▶ **Your goal**
Switch "icon" to "button" in the records, starting at the line that contains "Where should I click to: Select the Podcasts" and going through the end of the records. Leave the pictures out of your answer.

[Pointing records for text and elements]
────────────────
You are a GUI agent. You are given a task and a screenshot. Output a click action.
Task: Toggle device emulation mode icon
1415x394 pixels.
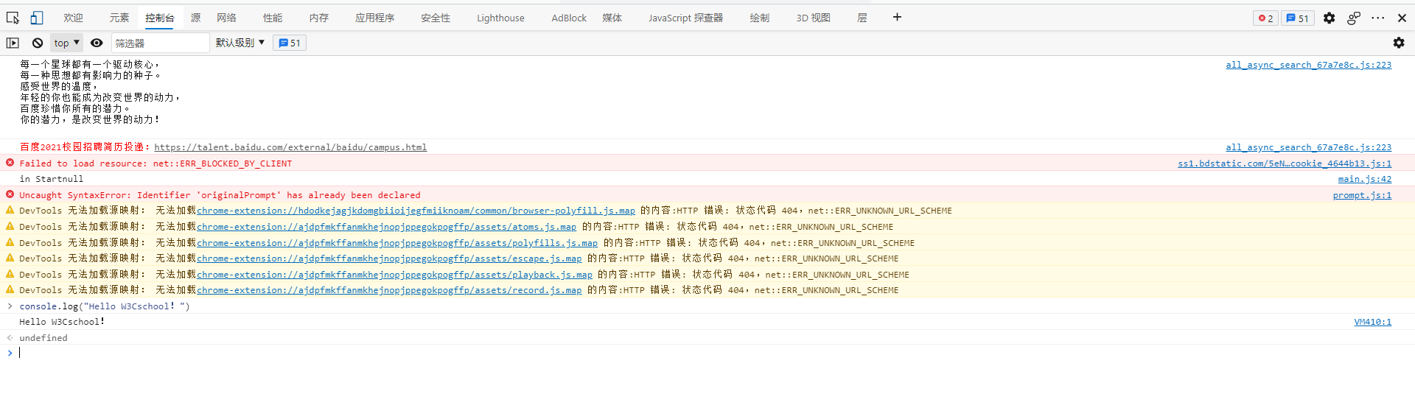click(x=37, y=18)
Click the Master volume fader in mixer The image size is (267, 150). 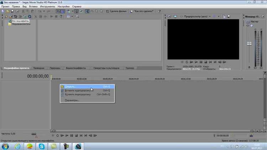(x=249, y=43)
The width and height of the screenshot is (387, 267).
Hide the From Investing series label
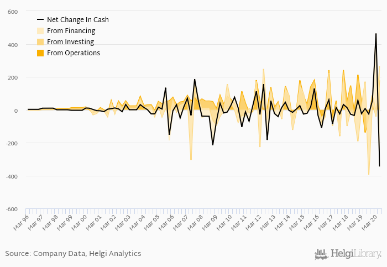point(70,42)
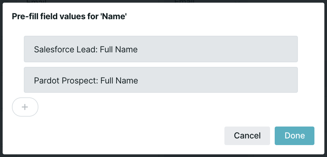Dismiss the dialog using the Cancel button
The image size is (327, 157).
pyautogui.click(x=247, y=135)
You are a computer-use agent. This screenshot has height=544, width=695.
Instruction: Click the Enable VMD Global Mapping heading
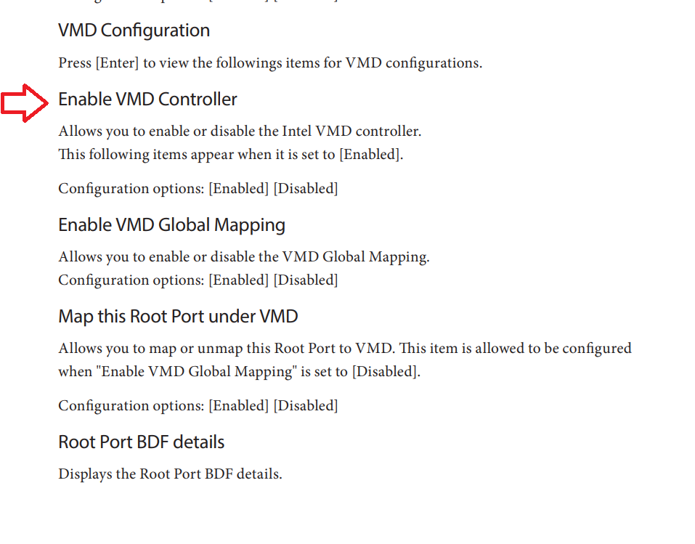(x=171, y=225)
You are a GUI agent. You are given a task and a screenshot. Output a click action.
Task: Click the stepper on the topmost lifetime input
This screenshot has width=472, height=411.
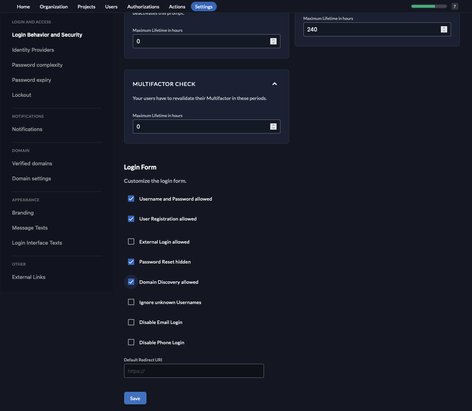click(273, 41)
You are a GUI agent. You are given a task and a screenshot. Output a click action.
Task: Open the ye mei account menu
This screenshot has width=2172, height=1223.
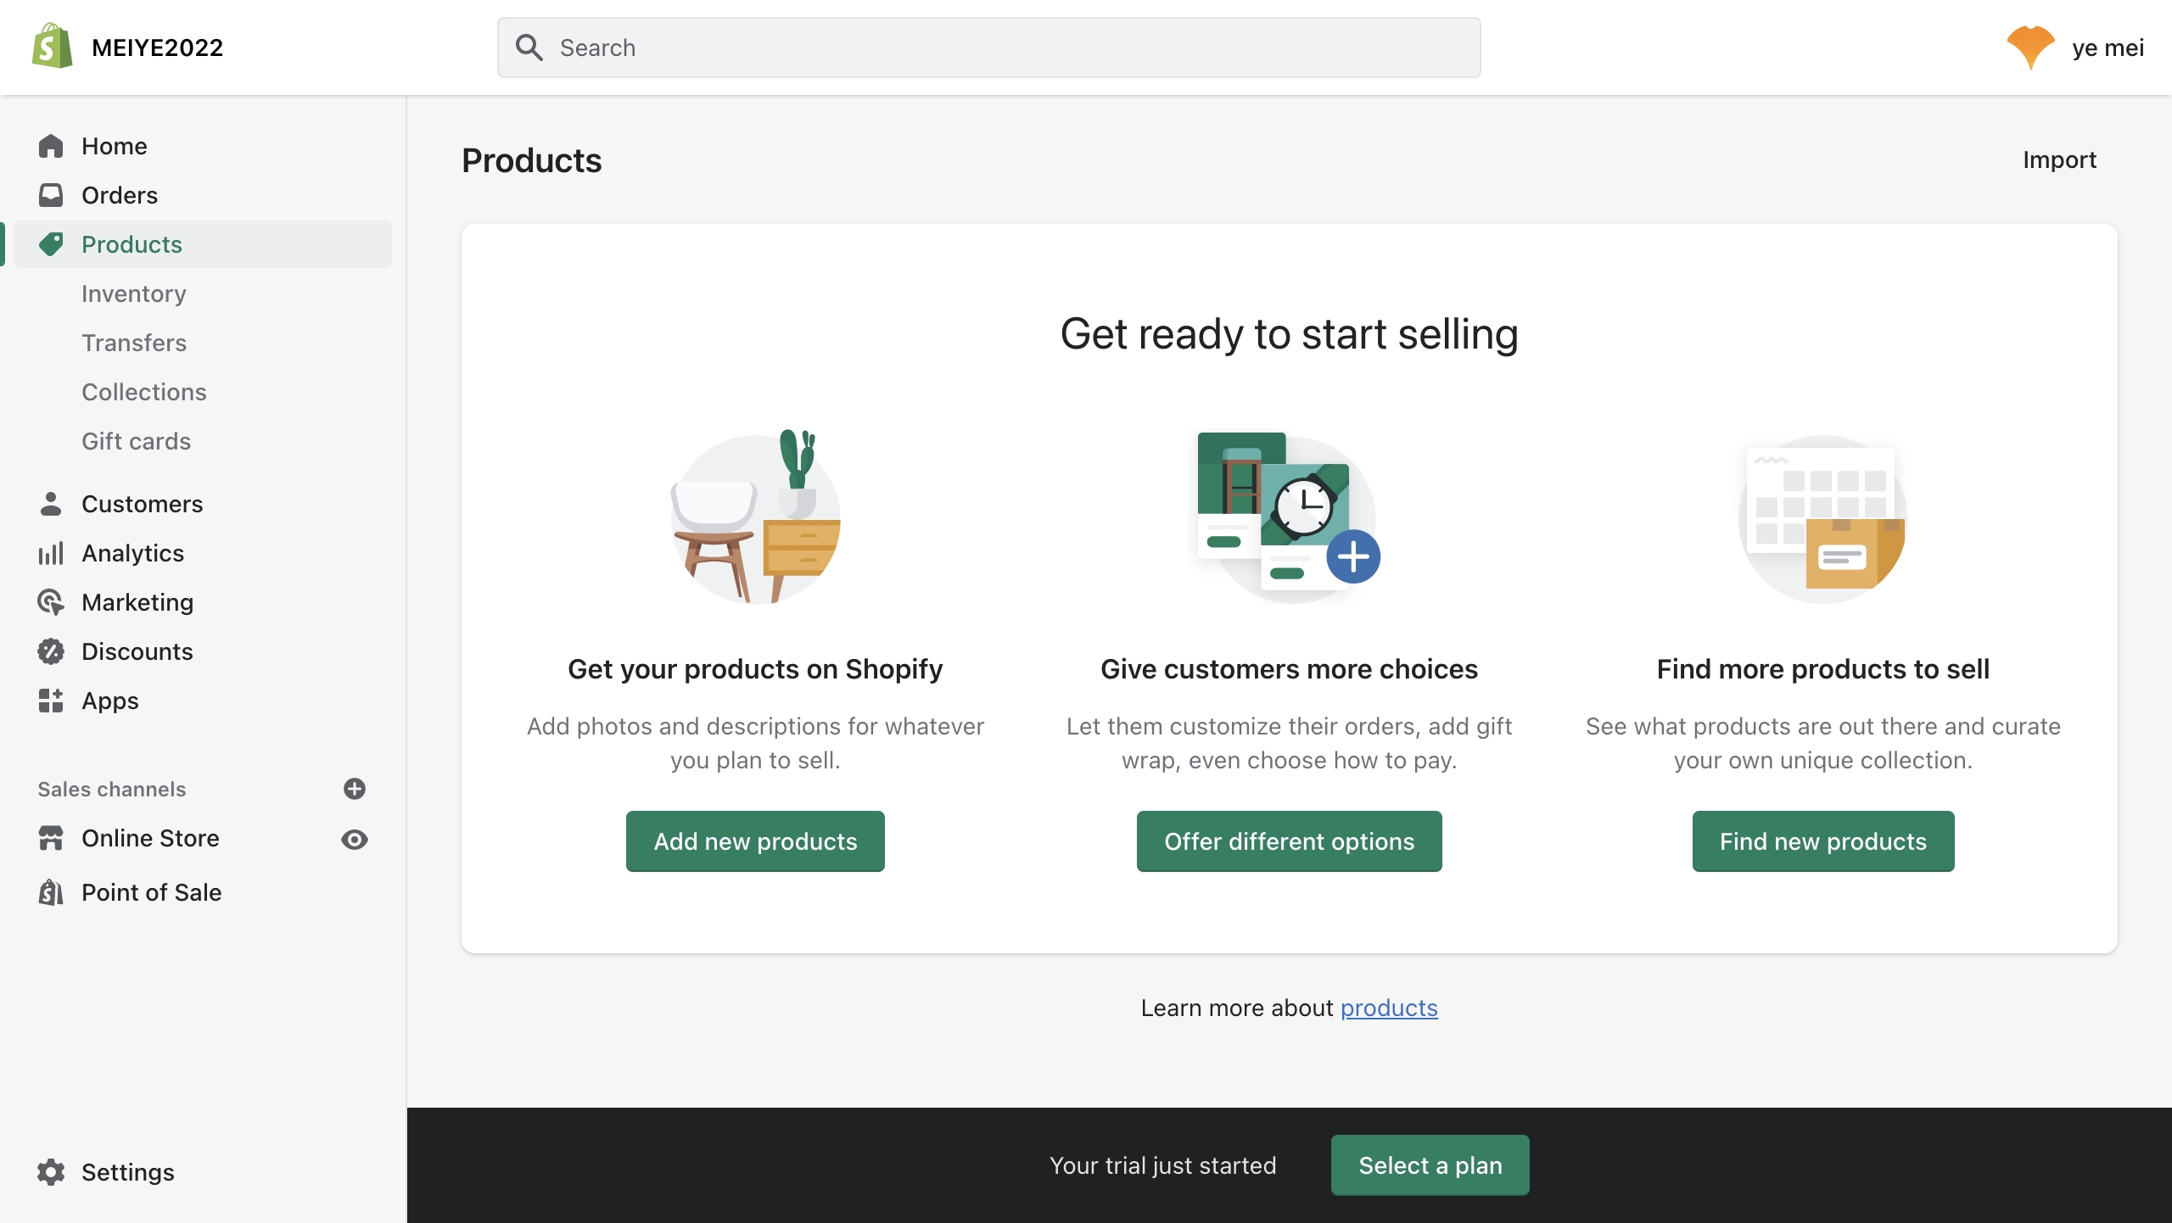pos(2075,47)

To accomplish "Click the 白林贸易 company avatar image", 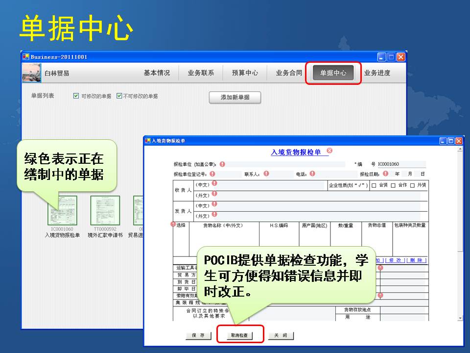I will pyautogui.click(x=32, y=73).
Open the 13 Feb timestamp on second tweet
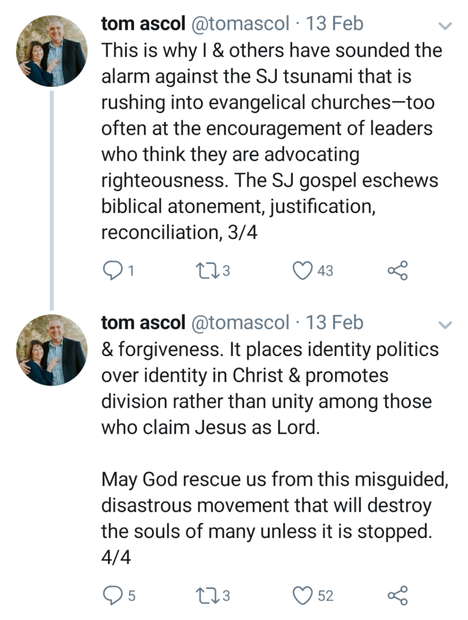The height and width of the screenshot is (620, 468). coord(335,322)
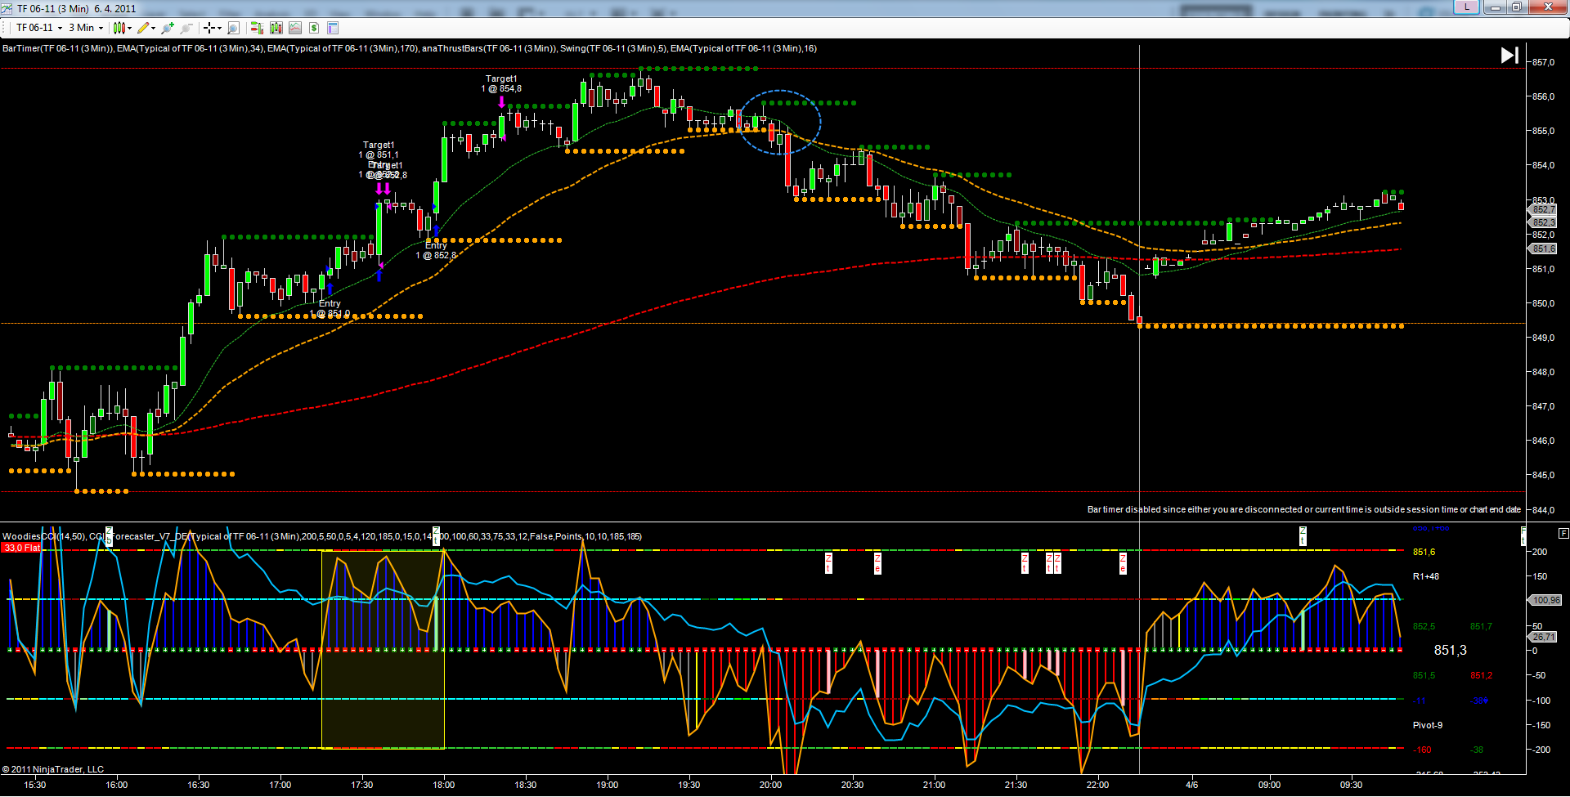Click the chart window icon in title bar
This screenshot has width=1570, height=797.
pyautogui.click(x=7, y=8)
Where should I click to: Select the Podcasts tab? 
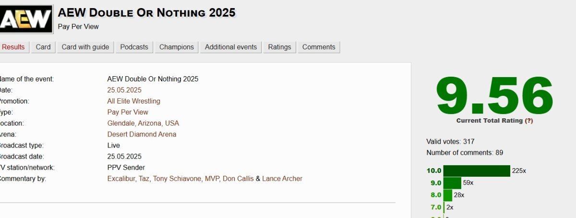[134, 47]
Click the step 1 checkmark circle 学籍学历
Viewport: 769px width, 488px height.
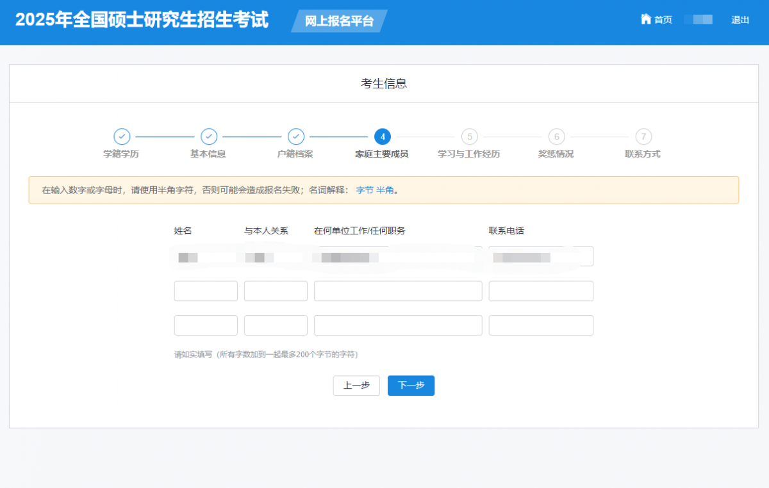pos(122,136)
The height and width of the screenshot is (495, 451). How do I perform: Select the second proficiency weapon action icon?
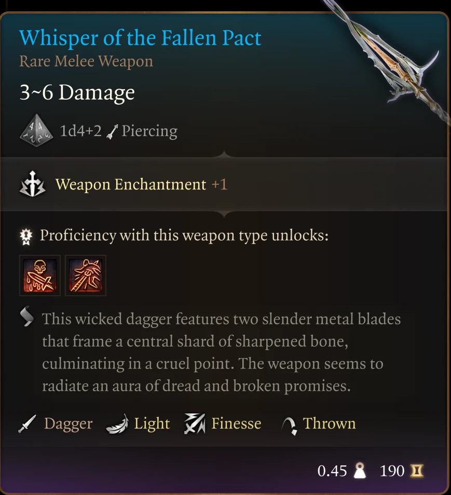coord(86,276)
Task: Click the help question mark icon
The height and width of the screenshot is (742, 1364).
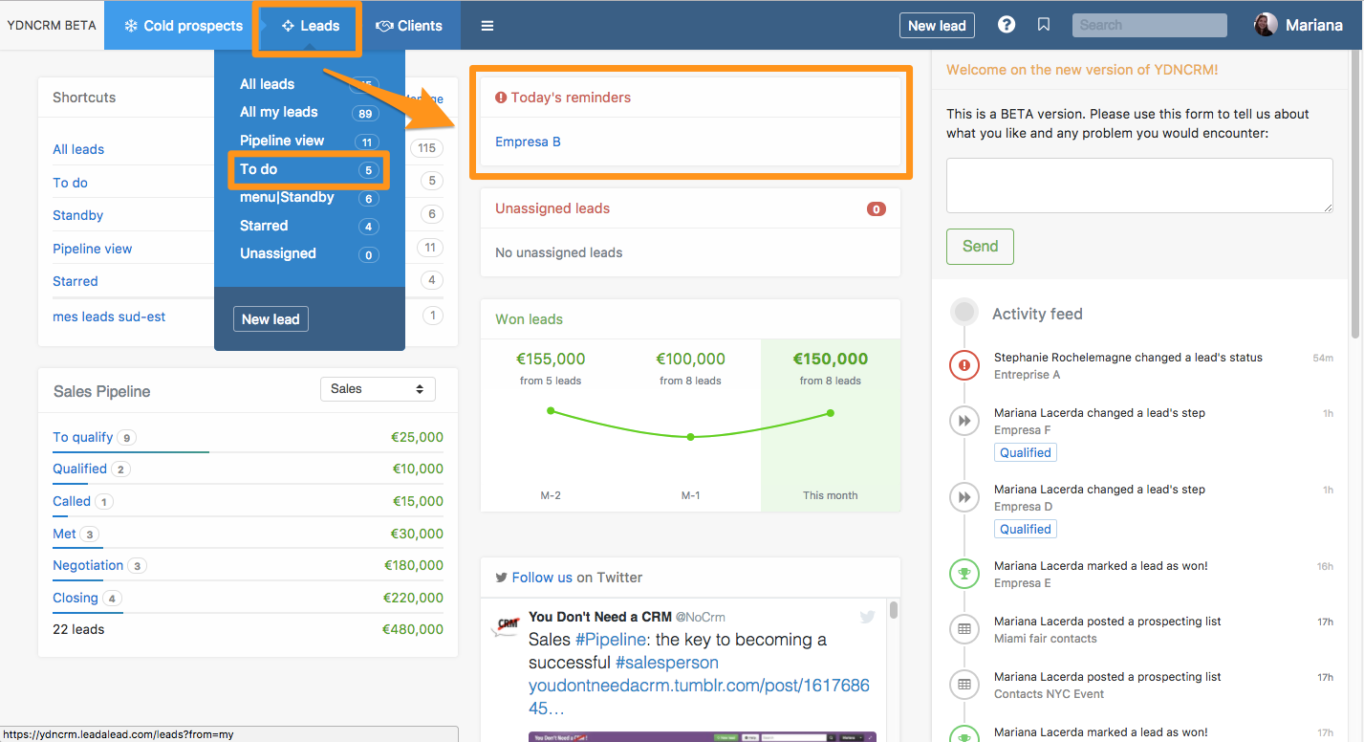Action: tap(1006, 25)
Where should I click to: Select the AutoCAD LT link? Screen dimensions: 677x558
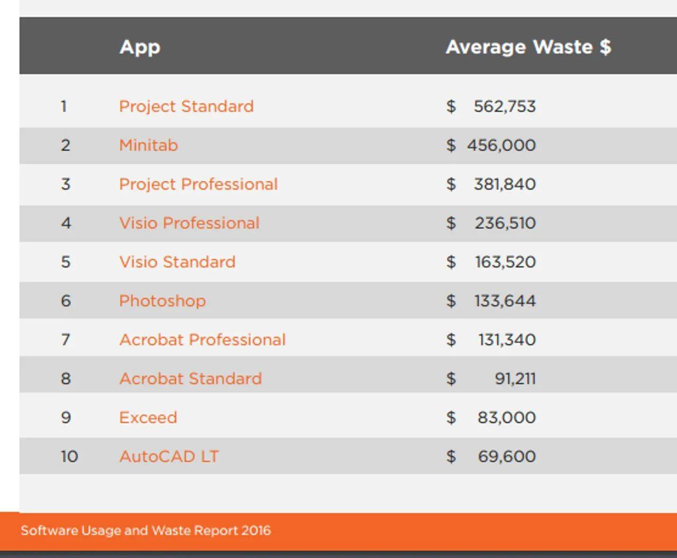[169, 456]
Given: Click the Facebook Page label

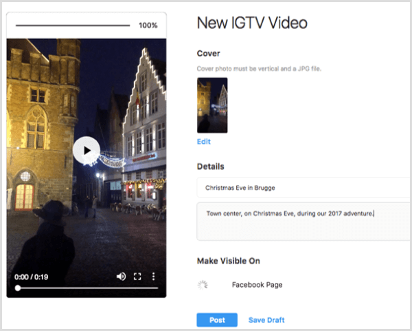Looking at the screenshot, I should point(257,285).
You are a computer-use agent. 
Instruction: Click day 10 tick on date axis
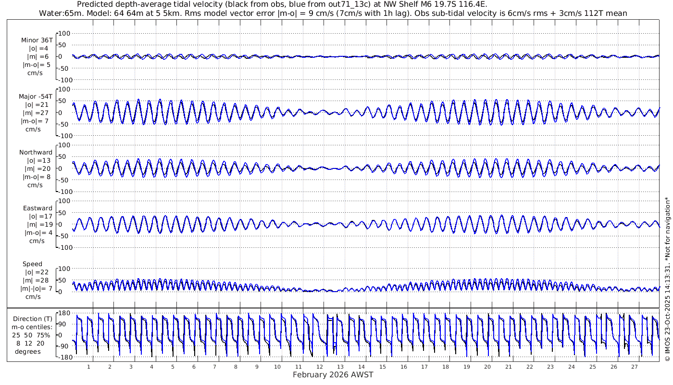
────────────────
▶ **Task output**
Where should I click to: Select the Podcasts tab? 
[134, 47]
Click the step 1 checkmark circle 学籍学历
Viewport: 769px width, 488px height.
pos(122,136)
The height and width of the screenshot is (495, 451). How do I perform: Select the second proficiency weapon action button?
coord(86,276)
Task: Click the help question mark button
The height and width of the screenshot is (742, 1364).
Action: tap(1006, 25)
Where should I click to: Select the AutoCAD LT link? Screen dimensions: 677x558
[169, 456]
Given: Click the Facebook Page label

Looking at the screenshot, I should point(257,285).
You are a computer-use agent. 
Instruction: Click day 10 tick on date axis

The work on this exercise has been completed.